Setidaknya saya bisa bersaing dengan anak-anak pondok setelah aku lulus nanti,
meskipun itu hal yang berat dan membutuhkan kesungguhan yang extra.
Waktu berjalan begitu cepat, tidak kurasa ternyata 4 bulan sudah
berakhir. Dan itu tandanya saya akan naik ke kalas 3. Begitu juga dengan
cita-citaku akan segera saya wujudkan
dengan beribu harapan. Karena lulus sekolah itu menjadi salah satu syarat
untuk bisa melanjutkan studiku. Baik itu di dalam ataupun luar negeri.
Seperti yang sudah diketahui oleh banyak orang, bahwa kelas XII itu , kelas yang sangat sibuk pada awalnya, karena harus mempersiapkan
segala sesuatu untuk menghadapi ujian nasional agar bisa lulus, baik itu mental
atau akademisnya. Pada saat itu aku pun harus kosentrasi penuh dalam
mempersipkan itu semua. Sehingga bahasa arab yang sudah ku pelajari terabaikan
untuk sementara.
Waktu ujian pun sudah berakhir, pintu gerbang kelulusan sudah di depan
mata. Apapun hasilnya akan aku terima dengan sepenuh hati. Pada saat ini banyak
tawaran masuk dari para guru untuk mengikuti seleksi di berbagai perguruan
negeri. Di dalam hatiku, aku tidak ada minat untuk kuliah di perguruan tinggi
negeri. Karena aku ingin belajar bahasa arab dan ilmu islam lebih dalam. Oleh
karenanya apabila aku masuk di perguruan tinggi negeri akan kesusahan untuk
belajar itu semua.
Suatu hal yang aku sangat hindari adalah mengecewakan orang lain,
terutama para guruku, yang telah mendidikku dengan gigih dan susah payah untuk menjadi pribadi yang tegar dan bijaksana. Tawaran demi
tawaran, saran demi saran pun terlontar dari mereka agar aku melanjutkan kuliah
di perguruan tinggi negeri, tentunya aku tidak bisa menolak, karena yang
mendapatkan tawaran itu hanya orang-orang pilihan, yaitu yang berprestasi di
kelas masing-masing, dan alhumdulillah aku termasuk di dalamnya, sehingga mau
tidak mau harus mengikuti seleksi itu.
Tidak ada yang sulit dalam mendaftarkan diri ke perguruan tinggi negeri,
karena semua sudah ditangani oleh pihak sekolah, sehingga aku hanya mengisi
data-data dan nma universitas yang dituju. Pada akhirnya aku
mengikuti tawaran yang diberikan kepadaku, dan aku pilih universitas yang akan
aku masuki.
Sebenarnya sih, pendaftaran Universitas Islam Madinah sudah buka, akan
tetapi aku tidak bisa daftar, karena salah satu persyaratan dalam pendaftaran
itu adalah ijazah atau bukti kelulusan, sedangkan aku belum mempunyai itu.

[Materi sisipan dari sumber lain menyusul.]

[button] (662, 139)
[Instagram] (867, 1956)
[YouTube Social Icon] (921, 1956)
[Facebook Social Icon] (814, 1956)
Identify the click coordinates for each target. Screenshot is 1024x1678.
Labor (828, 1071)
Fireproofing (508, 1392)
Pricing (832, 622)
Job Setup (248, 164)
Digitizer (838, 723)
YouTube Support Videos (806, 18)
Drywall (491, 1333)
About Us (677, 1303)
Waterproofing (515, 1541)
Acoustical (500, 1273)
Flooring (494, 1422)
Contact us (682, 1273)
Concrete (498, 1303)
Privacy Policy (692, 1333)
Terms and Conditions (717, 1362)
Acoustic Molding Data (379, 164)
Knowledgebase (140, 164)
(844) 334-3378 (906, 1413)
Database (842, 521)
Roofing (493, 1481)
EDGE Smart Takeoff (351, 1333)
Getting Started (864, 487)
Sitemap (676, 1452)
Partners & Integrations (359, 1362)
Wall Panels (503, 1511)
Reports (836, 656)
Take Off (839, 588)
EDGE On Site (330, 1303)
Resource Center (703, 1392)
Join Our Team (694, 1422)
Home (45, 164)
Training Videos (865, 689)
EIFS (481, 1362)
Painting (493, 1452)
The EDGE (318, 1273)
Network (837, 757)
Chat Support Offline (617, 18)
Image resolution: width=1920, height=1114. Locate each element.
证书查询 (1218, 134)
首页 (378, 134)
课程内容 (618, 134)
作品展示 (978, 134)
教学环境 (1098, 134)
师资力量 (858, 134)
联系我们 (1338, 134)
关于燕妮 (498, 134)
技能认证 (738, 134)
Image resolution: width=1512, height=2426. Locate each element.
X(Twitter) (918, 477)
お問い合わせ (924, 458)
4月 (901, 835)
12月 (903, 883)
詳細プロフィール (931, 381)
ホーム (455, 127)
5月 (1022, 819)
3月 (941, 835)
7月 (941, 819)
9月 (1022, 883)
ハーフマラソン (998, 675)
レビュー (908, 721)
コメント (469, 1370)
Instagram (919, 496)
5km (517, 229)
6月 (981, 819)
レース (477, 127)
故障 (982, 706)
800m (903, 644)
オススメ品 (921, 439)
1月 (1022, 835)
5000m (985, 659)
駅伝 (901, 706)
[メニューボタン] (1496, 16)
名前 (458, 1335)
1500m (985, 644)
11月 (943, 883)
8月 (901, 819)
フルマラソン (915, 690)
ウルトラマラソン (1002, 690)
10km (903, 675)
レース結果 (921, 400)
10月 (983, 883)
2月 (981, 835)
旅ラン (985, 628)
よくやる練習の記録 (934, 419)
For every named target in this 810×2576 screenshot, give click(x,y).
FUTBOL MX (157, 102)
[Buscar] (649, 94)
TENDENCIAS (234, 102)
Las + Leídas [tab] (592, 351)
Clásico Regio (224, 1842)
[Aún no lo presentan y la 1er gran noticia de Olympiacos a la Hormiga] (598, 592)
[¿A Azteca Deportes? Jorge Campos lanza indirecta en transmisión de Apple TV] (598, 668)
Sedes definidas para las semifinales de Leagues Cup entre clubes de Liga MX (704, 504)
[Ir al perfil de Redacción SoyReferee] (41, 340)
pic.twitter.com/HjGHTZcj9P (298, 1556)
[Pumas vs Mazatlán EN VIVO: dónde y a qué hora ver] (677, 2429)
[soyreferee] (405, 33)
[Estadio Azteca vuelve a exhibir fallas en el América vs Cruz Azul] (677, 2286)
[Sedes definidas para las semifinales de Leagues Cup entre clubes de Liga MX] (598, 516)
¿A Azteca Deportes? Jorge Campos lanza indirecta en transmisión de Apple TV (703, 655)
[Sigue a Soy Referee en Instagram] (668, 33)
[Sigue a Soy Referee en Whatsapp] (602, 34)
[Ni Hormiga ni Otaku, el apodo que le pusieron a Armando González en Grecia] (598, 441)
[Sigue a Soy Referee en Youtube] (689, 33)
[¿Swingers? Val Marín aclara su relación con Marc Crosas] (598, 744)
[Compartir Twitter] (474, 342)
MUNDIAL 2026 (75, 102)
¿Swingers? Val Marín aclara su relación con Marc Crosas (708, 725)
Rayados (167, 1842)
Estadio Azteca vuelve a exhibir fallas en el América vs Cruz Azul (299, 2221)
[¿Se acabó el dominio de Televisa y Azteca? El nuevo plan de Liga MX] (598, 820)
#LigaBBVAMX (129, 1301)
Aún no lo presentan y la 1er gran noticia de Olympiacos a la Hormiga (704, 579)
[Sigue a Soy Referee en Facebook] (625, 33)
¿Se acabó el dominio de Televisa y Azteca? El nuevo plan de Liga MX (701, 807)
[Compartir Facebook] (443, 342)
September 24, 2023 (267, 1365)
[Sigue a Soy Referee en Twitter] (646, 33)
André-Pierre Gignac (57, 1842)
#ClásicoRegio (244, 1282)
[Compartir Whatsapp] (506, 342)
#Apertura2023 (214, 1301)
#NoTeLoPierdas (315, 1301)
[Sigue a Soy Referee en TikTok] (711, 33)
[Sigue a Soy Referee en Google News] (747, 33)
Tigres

Sehingga aku ikuti saja perintah dari guru-guru di sekolah, untuk mendaftar di
perguruan tinggi negeri.
Aku mendaftar di beberapa Universitas, karena memang di beri
beberapa pilihan oleh pihak panitia Bidik Misi / SNMPTN. Di antara universitas
itu adalah :
1. Universitas Gajah Mada -
Arsitektur
-
Sastra Arab
2. Universitas Negeri Malang -
Pendidikan Bahasa Arab
Setelah pendaftaran selesai, aku hanya
bisa menunggu hasilnya yang akan di umumkan setelah pengumuman kelulusan
sekolah. Aku kira tidak ada lagi tawaran untuk daftar kuliah lagi, akan tetapi
perkiraanku salah, tawaran itu datang lagi, kali ini tawaran cukup bagus, yaitu
pendaftaran perguruan tinggi Islam negeri. Dan
aku mencoba
untuk mengikuti tawaran dari guruku. Akhirnya aku mendaftar juga di perguruan
tinggi Islam negeri. Diantarnya yaitu :
1. UIN Maulana Malik Ibrahim Malang
2. IAIN Sunan Ampel Surabaya
Semua itu aku jalani dengan enjoy-enjoy
saja, sebenarnya dalam hati kecilku aku tidak menginginkannya untuk masuk di
universitas-universitas di atas. Akan tetapi aku berfikir, kemanakah aku
setelah lulus nanti? Akankah aku nganggur setelah lulus sekolah, dan waktu
berlalalu begitu saja? Aku tidak ingin seperti itu.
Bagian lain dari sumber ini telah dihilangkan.